Written instruction: Reproduce the material below from its first line through the line containing "coord(67,64)", including both of those lines.

══════════

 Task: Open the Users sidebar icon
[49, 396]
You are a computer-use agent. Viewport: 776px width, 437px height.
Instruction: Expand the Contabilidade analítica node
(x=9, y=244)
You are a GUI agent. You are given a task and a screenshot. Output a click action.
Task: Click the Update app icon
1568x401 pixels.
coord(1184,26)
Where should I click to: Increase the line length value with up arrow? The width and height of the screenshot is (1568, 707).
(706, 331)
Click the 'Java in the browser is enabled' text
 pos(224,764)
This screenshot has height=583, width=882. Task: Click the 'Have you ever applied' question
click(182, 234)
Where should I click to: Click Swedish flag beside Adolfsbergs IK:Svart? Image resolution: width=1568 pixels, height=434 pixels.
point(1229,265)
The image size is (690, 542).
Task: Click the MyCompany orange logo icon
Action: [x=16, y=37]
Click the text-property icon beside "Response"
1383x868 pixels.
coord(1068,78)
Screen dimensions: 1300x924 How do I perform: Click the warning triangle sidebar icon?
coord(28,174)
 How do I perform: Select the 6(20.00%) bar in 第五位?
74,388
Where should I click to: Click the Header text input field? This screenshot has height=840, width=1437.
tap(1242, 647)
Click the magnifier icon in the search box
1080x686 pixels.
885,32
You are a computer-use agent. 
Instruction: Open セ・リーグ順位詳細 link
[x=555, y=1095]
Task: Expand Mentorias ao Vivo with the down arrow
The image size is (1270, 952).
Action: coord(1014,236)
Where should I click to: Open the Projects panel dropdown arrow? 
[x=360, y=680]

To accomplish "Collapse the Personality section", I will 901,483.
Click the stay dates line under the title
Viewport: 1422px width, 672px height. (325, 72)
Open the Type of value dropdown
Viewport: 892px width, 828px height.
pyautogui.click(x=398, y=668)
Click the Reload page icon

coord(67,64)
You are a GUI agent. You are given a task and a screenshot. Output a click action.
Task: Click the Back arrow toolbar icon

══════════

Completed exercise:
 Task: Open the Users sidebar icon
[49, 396]
You are a computer-use agent. Viewport: 776px width, 437px height.
Instruction: Expand the Contabilidade analítica node
(x=9, y=244)
You are a GUI agent. You are given a task and a screenshot. Output a click action.
Task: Click the Update app icon
1568x401 pixels.
coord(1184,26)
Where should I click to: Increase the line length value with up arrow? The width and height of the screenshot is (1568, 707).
(706, 331)
Click the 'Java in the browser is enabled' text
 pos(224,764)
This screenshot has height=583, width=882. Task: Click the 'Have you ever applied' question
click(182, 234)
Where should I click to: Click Swedish flag beside Adolfsbergs IK:Svart? Image resolution: width=1568 pixels, height=434 pixels.
point(1229,265)
The image size is (690, 542).
Task: Click the MyCompany orange logo icon
Action: [x=16, y=37]
Click the text-property icon beside "Response"
1383x868 pixels.
coord(1068,78)
Screen dimensions: 1300x924 How do I perform: Click the warning triangle sidebar icon?
coord(28,174)
 How do I perform: Select the 6(20.00%) bar in 第五位?
74,388
Where should I click to: Click the Header text input field? This screenshot has height=840, width=1437.
tap(1242, 647)
Click the magnifier icon in the search box
1080x686 pixels.
885,32
You are a computer-use agent. 
Instruction: Open セ・リーグ順位詳細 link
[x=555, y=1095]
Task: Expand Mentorias ao Vivo with the down arrow
The image size is (1270, 952).
Action: coord(1014,236)
Where should I click to: Open the Projects panel dropdown arrow? 
[x=360, y=680]

To accomplish "Collapse the Personality section", I will 901,483.
Click the stay dates line under the title
Viewport: 1422px width, 672px height. (325, 72)
Open the Type of value dropdown
Viewport: 892px width, 828px height.
pyautogui.click(x=398, y=668)
Click the Reload page icon

coord(67,64)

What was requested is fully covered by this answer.